Further analysis of molecular functions (MF) and biological processes (BP) using GO revealed significant enrichment patterns among upregulated and downregulated DEGs. Upregulated genes were associated with cytokine receptor binding and leukocyte differentiation, while downregulated genes showed enrichment in calcium ion binding and negative regulation of nucleobase-containing compound metabolic processes, among others[20, 21]. Additionally, cellular component (CC) analysis identified enrichment in melanosome and microtubule cytoskeleton among upregulated and downregulated DEGs, respectively (Table 2 and Table 3).
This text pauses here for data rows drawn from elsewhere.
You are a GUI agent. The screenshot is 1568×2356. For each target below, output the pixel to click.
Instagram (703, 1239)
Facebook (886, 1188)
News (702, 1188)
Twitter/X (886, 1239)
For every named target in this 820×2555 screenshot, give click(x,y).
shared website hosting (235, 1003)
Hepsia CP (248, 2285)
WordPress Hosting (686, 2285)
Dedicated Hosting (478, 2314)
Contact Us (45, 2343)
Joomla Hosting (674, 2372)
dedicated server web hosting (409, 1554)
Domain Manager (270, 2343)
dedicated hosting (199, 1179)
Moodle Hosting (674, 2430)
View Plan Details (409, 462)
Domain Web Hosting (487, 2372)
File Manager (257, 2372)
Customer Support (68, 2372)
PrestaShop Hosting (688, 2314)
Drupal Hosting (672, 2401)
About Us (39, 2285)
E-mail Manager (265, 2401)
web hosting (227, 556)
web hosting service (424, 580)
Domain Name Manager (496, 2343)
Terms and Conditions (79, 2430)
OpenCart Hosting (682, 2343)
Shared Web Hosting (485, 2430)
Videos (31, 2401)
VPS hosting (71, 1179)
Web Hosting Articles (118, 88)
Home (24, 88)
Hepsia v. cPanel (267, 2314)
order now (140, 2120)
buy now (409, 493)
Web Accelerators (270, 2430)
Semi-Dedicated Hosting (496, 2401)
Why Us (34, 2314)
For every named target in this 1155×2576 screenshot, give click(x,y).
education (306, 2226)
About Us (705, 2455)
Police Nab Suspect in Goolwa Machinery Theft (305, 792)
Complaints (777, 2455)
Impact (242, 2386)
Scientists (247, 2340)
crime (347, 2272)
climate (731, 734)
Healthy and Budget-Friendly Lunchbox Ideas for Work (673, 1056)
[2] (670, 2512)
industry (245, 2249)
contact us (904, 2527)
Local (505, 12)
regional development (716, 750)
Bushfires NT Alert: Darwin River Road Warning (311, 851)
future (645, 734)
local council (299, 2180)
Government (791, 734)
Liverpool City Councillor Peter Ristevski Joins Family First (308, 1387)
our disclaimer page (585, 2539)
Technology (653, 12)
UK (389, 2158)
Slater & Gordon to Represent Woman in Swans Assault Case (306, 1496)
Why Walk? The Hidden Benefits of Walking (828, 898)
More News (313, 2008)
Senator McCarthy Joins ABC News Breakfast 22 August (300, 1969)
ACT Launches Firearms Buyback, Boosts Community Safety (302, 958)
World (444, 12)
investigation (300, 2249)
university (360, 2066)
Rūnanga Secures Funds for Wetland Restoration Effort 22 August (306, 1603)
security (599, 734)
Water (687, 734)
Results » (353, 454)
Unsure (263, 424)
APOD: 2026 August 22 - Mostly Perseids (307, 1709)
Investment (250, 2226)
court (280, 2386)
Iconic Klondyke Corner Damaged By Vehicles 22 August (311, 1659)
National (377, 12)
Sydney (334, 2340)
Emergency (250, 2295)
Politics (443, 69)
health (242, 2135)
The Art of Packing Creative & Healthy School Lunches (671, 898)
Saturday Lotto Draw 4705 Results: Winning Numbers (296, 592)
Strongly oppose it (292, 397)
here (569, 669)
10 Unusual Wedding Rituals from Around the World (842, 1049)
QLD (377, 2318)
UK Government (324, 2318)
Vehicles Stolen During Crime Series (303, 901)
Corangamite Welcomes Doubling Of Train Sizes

This comprehensive exploration sheds light on the molecular mechanisms underlying peanut allergy and provides valuable insights for potential therapeutic targets and intervention strategies[1]. Further studies are warranted to validate these findings and translate them into clinical applications for improved management of food allergies[18].
5. CONCLUSION
In conclusion, our study offers a thorough examination of the molecular intricacies of peanut allergy, elucidating crucial differentially expressed genes (DEGs) and pathways linked to peanut-specific immune reactions. Through our systematic and bioinformatics-driven methodology, we have deepened our comprehension of the fundamental mechanisms driving allergic responses to peanuts. These findings present promising avenues for the creation of innovative therapeutic strategies and diagnostic biomarkers, which could significantly advance the management of peanut allergies.